*PROBLEM REQUIREMENTS*.
Summarize the passage on New York's carriage horse industry in two sentences.

*TEXT UNDER STUDY*.

.....

Last
summer, the carriage horse issue came to a head when tennis celebrity and
People for the Ethical Treatment of Animals (PETA) spokesman Martina
Navratilova and others were berated by a driver with shocking slurs , using the N word, C word for women
and D word for lesbians, while they were protesting the carriage rides.
Stephen Malone, a stable owner, carriage driver and spokesman for the industry, admitted that only two of the approximately 150 drivers are American in an interview. But, he says the industry is a New York "tradition" and animal advocates are trying to take "food" out of his children's mouths.
According
to Edita Birnkrant of Friends Of Animals, the New York Department of Health and
Department of Consumer Affairs nominally regulates the carriage horse industry
but gives complaints to the American Society for the Prevention of
Cruelty to Animals (ASPCA) which has 12 to 18 officers, only one or two
monitoring carriage horses. But Stephen Malone, the carriage horse
spokesman, disputes that there are only one or two officers watching the
industry and rattled off several ASPCA names that he says drivers work with.

.....

*SUPPLIED MATERIAL*.
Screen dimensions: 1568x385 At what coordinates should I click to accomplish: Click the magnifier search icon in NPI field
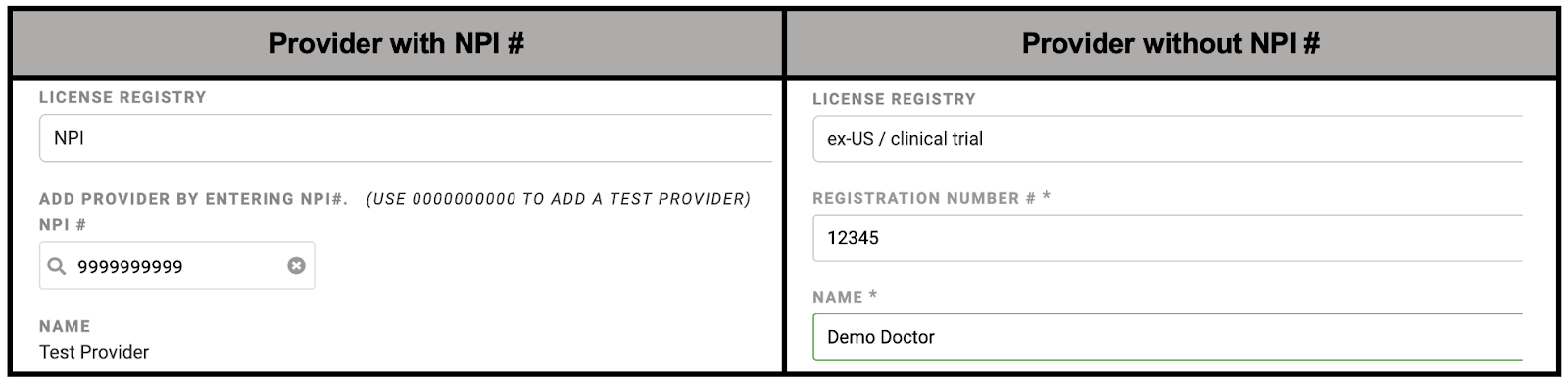coord(57,265)
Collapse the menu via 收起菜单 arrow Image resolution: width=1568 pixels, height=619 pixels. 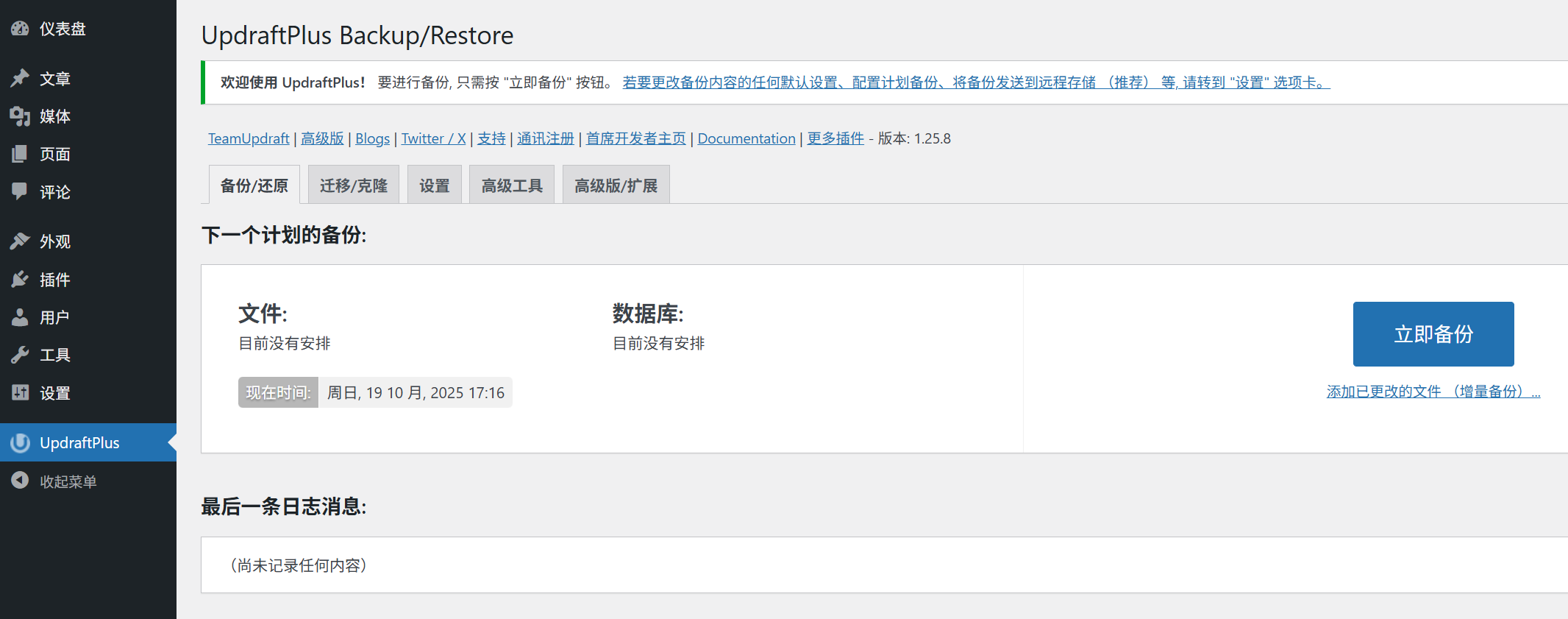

.....

*TASK ANSWER*.
The carriage horse issue came to a head when a driver berated tennis celebrity and PETA spokesman Martina Navratilova and other protesters with slurs, while industry spokesman Stephen Malone admitted that only two of about 150 drivers are American but called the industry a New York "tradition" that advocates threaten. According to Edita Birnkrant of Friends Of Animals, city agencies nominally regulate the industry but pass complaints to the ASPCA, which has only one or two officers monitoring carriage horses, a claim Malone disputes.